**Problem**
Down to the final line, reproduce the entries that follow exactly.

[Opening Raw data section]

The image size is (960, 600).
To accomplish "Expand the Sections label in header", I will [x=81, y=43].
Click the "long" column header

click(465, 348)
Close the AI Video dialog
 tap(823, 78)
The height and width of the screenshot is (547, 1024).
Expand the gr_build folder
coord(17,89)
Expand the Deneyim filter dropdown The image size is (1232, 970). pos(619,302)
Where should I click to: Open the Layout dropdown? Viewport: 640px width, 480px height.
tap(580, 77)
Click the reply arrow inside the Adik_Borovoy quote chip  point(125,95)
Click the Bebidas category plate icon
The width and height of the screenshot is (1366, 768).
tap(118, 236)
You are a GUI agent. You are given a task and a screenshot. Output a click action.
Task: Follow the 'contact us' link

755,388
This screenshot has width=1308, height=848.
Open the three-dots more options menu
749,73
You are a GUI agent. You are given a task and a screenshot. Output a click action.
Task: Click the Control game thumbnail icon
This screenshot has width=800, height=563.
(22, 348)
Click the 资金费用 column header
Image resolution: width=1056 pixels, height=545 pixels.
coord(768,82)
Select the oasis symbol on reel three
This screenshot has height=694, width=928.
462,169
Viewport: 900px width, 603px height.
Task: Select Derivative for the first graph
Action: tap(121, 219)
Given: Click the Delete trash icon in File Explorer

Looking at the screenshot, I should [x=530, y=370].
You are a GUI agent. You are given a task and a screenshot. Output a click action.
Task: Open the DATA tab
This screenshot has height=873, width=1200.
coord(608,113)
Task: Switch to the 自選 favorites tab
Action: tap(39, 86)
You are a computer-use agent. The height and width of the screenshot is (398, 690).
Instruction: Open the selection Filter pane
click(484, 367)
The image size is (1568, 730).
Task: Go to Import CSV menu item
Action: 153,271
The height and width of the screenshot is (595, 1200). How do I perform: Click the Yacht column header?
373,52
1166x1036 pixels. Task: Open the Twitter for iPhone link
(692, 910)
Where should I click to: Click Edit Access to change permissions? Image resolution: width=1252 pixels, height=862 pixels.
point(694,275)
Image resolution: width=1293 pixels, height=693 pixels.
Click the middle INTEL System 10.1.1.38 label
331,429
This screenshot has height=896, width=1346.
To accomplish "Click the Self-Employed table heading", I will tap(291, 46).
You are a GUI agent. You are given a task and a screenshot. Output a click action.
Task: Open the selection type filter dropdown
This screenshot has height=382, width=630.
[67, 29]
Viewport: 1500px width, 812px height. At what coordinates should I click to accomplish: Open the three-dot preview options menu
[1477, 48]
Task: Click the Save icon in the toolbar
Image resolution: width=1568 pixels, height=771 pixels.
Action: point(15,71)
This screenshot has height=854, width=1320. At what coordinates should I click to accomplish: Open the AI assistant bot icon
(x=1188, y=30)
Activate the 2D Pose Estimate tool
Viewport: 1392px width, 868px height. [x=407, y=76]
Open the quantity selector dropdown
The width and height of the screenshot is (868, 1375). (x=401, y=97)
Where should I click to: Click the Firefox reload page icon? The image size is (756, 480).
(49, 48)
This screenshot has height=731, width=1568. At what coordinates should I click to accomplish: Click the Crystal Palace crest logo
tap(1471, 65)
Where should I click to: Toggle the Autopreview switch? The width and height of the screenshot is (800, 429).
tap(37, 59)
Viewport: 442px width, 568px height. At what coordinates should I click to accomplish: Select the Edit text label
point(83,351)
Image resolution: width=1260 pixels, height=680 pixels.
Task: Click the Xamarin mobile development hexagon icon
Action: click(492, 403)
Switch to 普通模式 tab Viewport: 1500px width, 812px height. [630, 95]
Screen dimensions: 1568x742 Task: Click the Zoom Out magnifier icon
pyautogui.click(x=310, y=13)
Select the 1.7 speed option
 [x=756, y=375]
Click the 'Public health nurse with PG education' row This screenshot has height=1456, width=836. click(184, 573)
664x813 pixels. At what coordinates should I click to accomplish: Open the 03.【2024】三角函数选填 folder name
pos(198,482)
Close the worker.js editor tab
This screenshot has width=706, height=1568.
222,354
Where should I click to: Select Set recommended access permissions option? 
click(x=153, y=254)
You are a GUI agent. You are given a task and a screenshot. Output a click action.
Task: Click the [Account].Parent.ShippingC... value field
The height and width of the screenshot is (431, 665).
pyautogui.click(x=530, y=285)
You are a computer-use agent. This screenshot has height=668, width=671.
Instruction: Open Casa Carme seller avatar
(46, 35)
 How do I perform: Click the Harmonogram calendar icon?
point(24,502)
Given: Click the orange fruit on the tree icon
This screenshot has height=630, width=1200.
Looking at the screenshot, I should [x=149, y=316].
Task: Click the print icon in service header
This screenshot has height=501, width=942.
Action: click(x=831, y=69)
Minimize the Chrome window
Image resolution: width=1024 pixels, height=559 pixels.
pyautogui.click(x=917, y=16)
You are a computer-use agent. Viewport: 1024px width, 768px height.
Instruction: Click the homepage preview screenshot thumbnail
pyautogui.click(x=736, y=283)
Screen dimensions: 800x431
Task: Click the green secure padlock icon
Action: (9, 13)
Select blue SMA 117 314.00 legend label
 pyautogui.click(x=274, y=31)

[Closing Raw data section]

**Response area**
The image size is (960, 600).
To accomplish "Expand the Sections label in header", I will [x=81, y=43].
Click the "long" column header

click(465, 348)
Close the AI Video dialog
 tap(823, 78)
The height and width of the screenshot is (547, 1024).
Expand the gr_build folder
coord(17,89)
Expand the Deneyim filter dropdown The image size is (1232, 970). pos(619,302)
Where should I click to: Open the Layout dropdown? Viewport: 640px width, 480px height.
tap(580, 77)
Click the reply arrow inside the Adik_Borovoy quote chip  point(125,95)
Click the Bebidas category plate icon
The width and height of the screenshot is (1366, 768).
tap(118, 236)
You are a GUI agent. You are given a task and a screenshot. Output a click action.
Task: Follow the 'contact us' link

755,388
This screenshot has width=1308, height=848.
Open the three-dots more options menu
749,73
You are a GUI agent. You are given a task and a screenshot. Output a click action.
Task: Click the Control game thumbnail icon
This screenshot has width=800, height=563.
(22, 348)
Click the 资金费用 column header
Image resolution: width=1056 pixels, height=545 pixels.
coord(768,82)
Select the oasis symbol on reel three
This screenshot has height=694, width=928.
462,169
Viewport: 900px width, 603px height.
Task: Select Derivative for the first graph
Action: tap(121, 219)
Given: Click the Delete trash icon in File Explorer

Looking at the screenshot, I should [x=530, y=370].
You are a GUI agent. You are given a task and a screenshot. Output a click action.
Task: Open the DATA tab
This screenshot has height=873, width=1200.
coord(608,113)
Task: Switch to the 自選 favorites tab
Action: tap(39, 86)
You are a computer-use agent. The height and width of the screenshot is (398, 690).
Instruction: Open the selection Filter pane
click(484, 367)
The image size is (1568, 730).
Task: Go to Import CSV menu item
Action: 153,271
The height and width of the screenshot is (595, 1200). How do I perform: Click the Yacht column header?
373,52
1166x1036 pixels. Task: Open the Twitter for iPhone link
(692, 910)
Where should I click to: Click Edit Access to change permissions? Image resolution: width=1252 pixels, height=862 pixels.
point(694,275)
Image resolution: width=1293 pixels, height=693 pixels.
Click the middle INTEL System 10.1.1.38 label
331,429
This screenshot has height=896, width=1346.
To accomplish "Click the Self-Employed table heading", I will tap(291, 46).
You are a GUI agent. You are given a task and a screenshot. Output a click action.
Task: Open the selection type filter dropdown
This screenshot has height=382, width=630.
[67, 29]
Viewport: 1500px width, 812px height. At what coordinates should I click to accomplish: Open the three-dot preview options menu
[1477, 48]
Task: Click the Save icon in the toolbar
Image resolution: width=1568 pixels, height=771 pixels.
Action: point(15,71)
This screenshot has height=854, width=1320. At what coordinates should I click to accomplish: Open the AI assistant bot icon
(x=1188, y=30)
Activate the 2D Pose Estimate tool
Viewport: 1392px width, 868px height. [x=407, y=76]
Open the quantity selector dropdown
The width and height of the screenshot is (868, 1375). (x=401, y=97)
Where should I click to: Click the Firefox reload page icon? The image size is (756, 480).
(49, 48)
This screenshot has height=731, width=1568. At what coordinates should I click to accomplish: Click the Crystal Palace crest logo
tap(1471, 65)
Where should I click to: Toggle the Autopreview switch? The width and height of the screenshot is (800, 429).
tap(37, 59)
Viewport: 442px width, 568px height. At what coordinates should I click to accomplish: Select the Edit text label
point(83,351)
Image resolution: width=1260 pixels, height=680 pixels.
Task: Click the Xamarin mobile development hexagon icon
Action: click(492, 403)
Switch to 普通模式 tab Viewport: 1500px width, 812px height. [630, 95]
Screen dimensions: 1568x742 Task: Click the Zoom Out magnifier icon
pyautogui.click(x=310, y=13)
Select the 1.7 speed option
 [x=756, y=375]
Click the 'Public health nurse with PG education' row This screenshot has height=1456, width=836. click(184, 573)
664x813 pixels. At what coordinates should I click to accomplish: Open the 03.【2024】三角函数选填 folder name
pos(198,482)
Close the worker.js editor tab
This screenshot has width=706, height=1568.
222,354
Where should I click to: Select Set recommended access permissions option? 
click(x=153, y=254)
You are a GUI agent. You are given a task and a screenshot. Output a click action.
Task: Click the [Account].Parent.ShippingC... value field
The height and width of the screenshot is (431, 665).
pyautogui.click(x=530, y=285)
You are a computer-use agent. This screenshot has height=668, width=671.
Instruction: Open Casa Carme seller avatar
(46, 35)
 How do I perform: Click the Harmonogram calendar icon?
point(24,502)
Given: Click the orange fruit on the tree icon
This screenshot has height=630, width=1200.
Looking at the screenshot, I should [x=149, y=316].
Task: Click the print icon in service header
This screenshot has height=501, width=942.
Action: click(x=831, y=69)
Minimize the Chrome window
Image resolution: width=1024 pixels, height=559 pixels.
pyautogui.click(x=917, y=16)
You are a computer-use agent. Viewport: 1024px width, 768px height.
Instruction: Click the homepage preview screenshot thumbnail
pyautogui.click(x=736, y=283)
Screen dimensions: 800x431
Task: Click the green secure padlock icon
Action: (9, 13)
Select blue SMA 117 314.00 legend label
 pyautogui.click(x=274, y=31)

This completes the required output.